In order to convince the Balkan States that they had better think twice before making a direct ultimatum, the Turks organized autumn manoeuvres north of Adrianople, in which fifty thousand of the élite army corps were to take part. The answer of the Balkan States was an order for general mobilization issued simultaneously in the four capitals. This was on September 30th. The next day Turkey began to mobilize. All the Greek ships in the Bosphorus and the Dardanelles were seized. Munitions of war, disembarked at Salonika for Servia, were confiscated. It was not until then that it began to dawn upon Turkey and her sponsors, the Great Powers, that the Balkan States meant business. The questions of reforms in Macedonia had been so long the prerogative of the Powers that they did not realize that the moment had come when the little Balkan States, whom they called "troublesome," were no longer going to be put off with promises. The absolute failure of concerted European diplomacy to accomplish anything in the Ottoman Empire was demonstrated from the results in Macedonia, and also in Crete.

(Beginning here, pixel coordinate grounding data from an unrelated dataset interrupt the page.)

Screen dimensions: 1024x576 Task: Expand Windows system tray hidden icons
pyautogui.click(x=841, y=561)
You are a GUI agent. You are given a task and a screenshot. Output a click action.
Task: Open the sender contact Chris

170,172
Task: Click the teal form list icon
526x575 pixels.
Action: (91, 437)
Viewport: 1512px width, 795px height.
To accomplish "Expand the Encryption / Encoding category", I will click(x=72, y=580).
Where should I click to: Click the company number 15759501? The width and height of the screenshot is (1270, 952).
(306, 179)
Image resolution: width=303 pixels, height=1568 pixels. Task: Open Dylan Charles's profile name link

So the Balkan States were not in the proper frame of mind to receive the joint note on the status quo, which will remain famous in the annals of European diplomacy as a demonstration of the futility of concerted diplomatic action, when there is no genuine unity behind it. On the morning of October 8th, the ministers of Russia and Austria, acting in the name of the six "Great Powers," handed in at Sofia, Athens, Belgrade, and Cettinje, the following note:
"The Russian and Austro-Hungarian Governments declare to the Balkan States:
"1. That the Powers condemn energetically every measure capable of leading to a rupture of peace;
"2. That, supporting themselves on Article 23 of the Treaty of Berlin, they will take in hand, in the interest of the populations, the realization of the reforms in the administration of European Turkey, on the understanding that these reforms will not diminish the sovereignty of His Imperial Majesty the Sultan and the territorial integrity of the Ottoman Empire; this declaration reserves, also, the liberty of the Powers for the collective and ulterior study of the reforms;
"3. That if, in spite of this note, war does break out between the Balkan States and the Ottoman Empire, they will not admit, at the end of the conflict, any modification in the territorial status quo in European Turkey.
"The Powers will make collectively to the Sublime Porte the steps which the preceding declaration makes necessary."
The shades of San Stefano, Berlin, Cyprus, and Egypt, Armenian massacres, Mitylene and Mürszteg, Bagdad railway, Bosnia-Herzegovina, Tripoli, and Rhodes, haunted this declaration, and made it impotent, honest effort though it was to preserve the peace of Europe. It was thirty-six years too late.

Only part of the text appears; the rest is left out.